You can extend any of the pricing calculators. The ItemDiscountCalculator can be extended to calculate different discounts. The other calculators, however, are only implementations of various pricing calculator interfaces. They can be extended, but there is not much functionality for the subclasses to leverage. Subclasses could re-implement the appropriate calculator interface just as easily.

In most cases, it is easier to replace calculators other than the ItemDiscountCalculator with other implementations of the interfaces rather than extending them. For example, the OrderDiscountCalculator is an implementation of OrderPricingCalculator and does not provide additional functionality in its implementation of that interface. Instead of extending OrderDiscountCalculator, you should re-implement OrderPricingCalculator.

Extending the ItemDiscountCalculator

The ItemDiscountCalculator can be extended to calculate different discounts. It provides a number of extension points.

The following list describes the order of calls in ItemDiscountCalculator:

  1. The priceItems method changes the price of input items. It first calls findQualifyingItems to get items whose prices need changing. It then calls priceQualifyingItems to change their price.

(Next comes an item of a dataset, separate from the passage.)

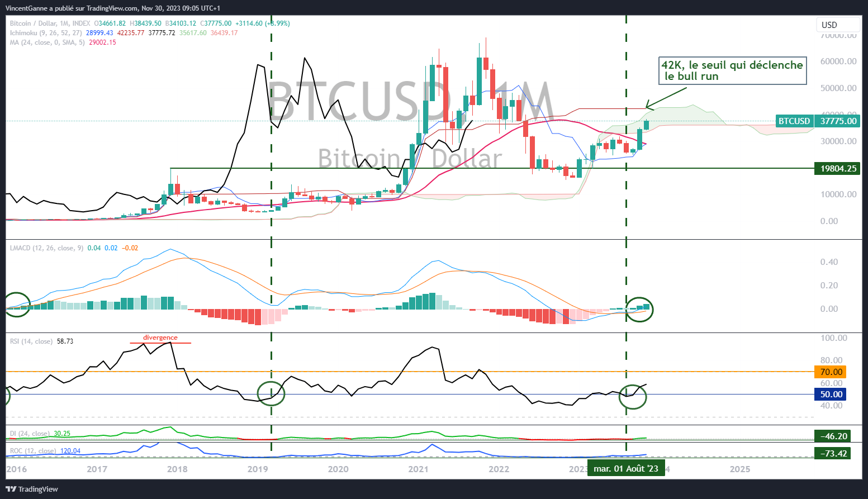
Task: Open the Ichimoku indicator legend
Action: tap(46, 33)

  2. The findQualifyingItems method selects items to be discounted. It bases item selection on attributes of the input environment as represented by the method’s parameters. It calls the findQualifyingItems method of the Qualifier.

  3. The priceQualifyingItems method modifies the prices of an input collection of items. It also verifies that the items’ audit trail is maintained and marks the items that acted as qualifiers for this discount calculation so that they cannot act as a qualifier for another discount. priceQualifyingItems calls priceQualifyingItem once for each input item to be priced.

  4. The priceQualifyingItem method modifies the price of the input item. It also verifies that the item’s audit trail is maintained and, if the item acted as a qualifier for this discount calculation, it marks the item so that it cannot act as a qualifier for another discount. priceQualifyingItem calls each priceDetailedItemPriceInfo, discounting details until the total number of items to discount has been reached.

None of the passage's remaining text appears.